▸ **PROVIDED PASSAGE**:
* begin *
Motivated by the usefulness of boundaries in the study of δ–hyperbolic and CAT(0) groups, Bestvina introduced a general axiomatic approach to group boundaries, with a goal of extending the theory and application of boundaries to larger classes of groups. The key definition is that of a “Z–structure” on a group G. These Z–structures, along with several variations, have been studied and existence results have been obtained for a variety of new classes of groups. Still, relatively little is known about the general question of which groups admit any of the various Z–structures; aside from the (easy) fact that any such G must have type F, ie, G must admit a finite K(G,1). In fact, Bestvina has asked whether every type F group admits a Z–structure or at least a “weak” Z–structure.
In this paper we prove some general existence theorems for weak Z–structures. The main results are as follows.
Theorem A If G is an extension of a nontrivial type F group by a nontrivial type F group, then G admits a weak Z–structure.
Theorem B If G admits a finite K(G,1) complex K such that the G–action on K̃ contains 1≠j ∈ G properly homotopic to idK̃, then G admits a weak Z–structure.
* end *
▸ **DATA PROVIDED**:
* begin *
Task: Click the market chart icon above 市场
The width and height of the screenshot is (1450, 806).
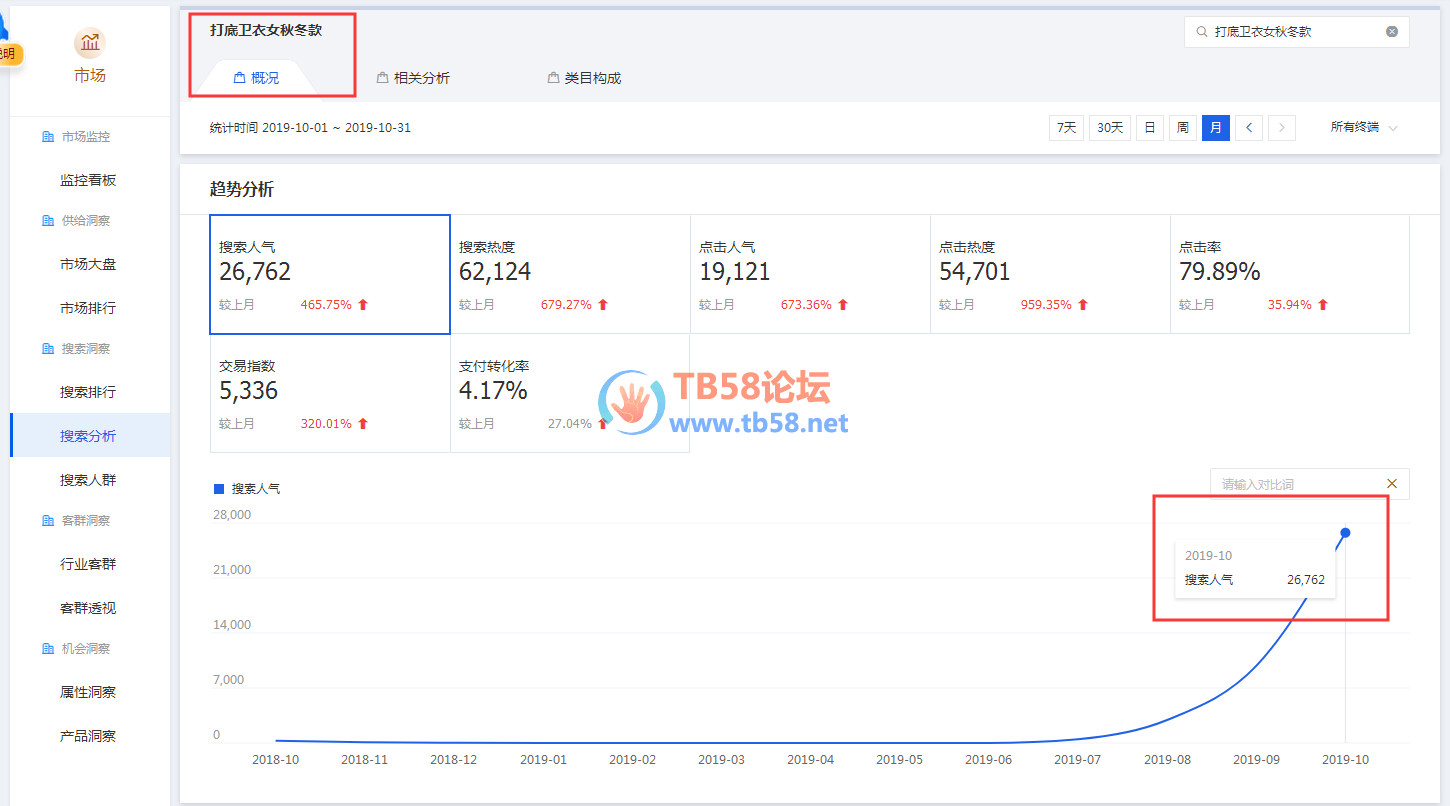Action: pos(90,43)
* end *
▸ **PROBLEM DETAILS**: Transcribe the passage on group boundaries from "In this paper" to "group, then G admits a weak Z–structure.".

▸ **SOLUTION**:
In this paper we prove some general existence theorems for weak Z–structures. The main results are as follows.
Theorem A If G is an extension of a nontrivial type F group by a nontrivial type F group, then G admits a weak Z–structure.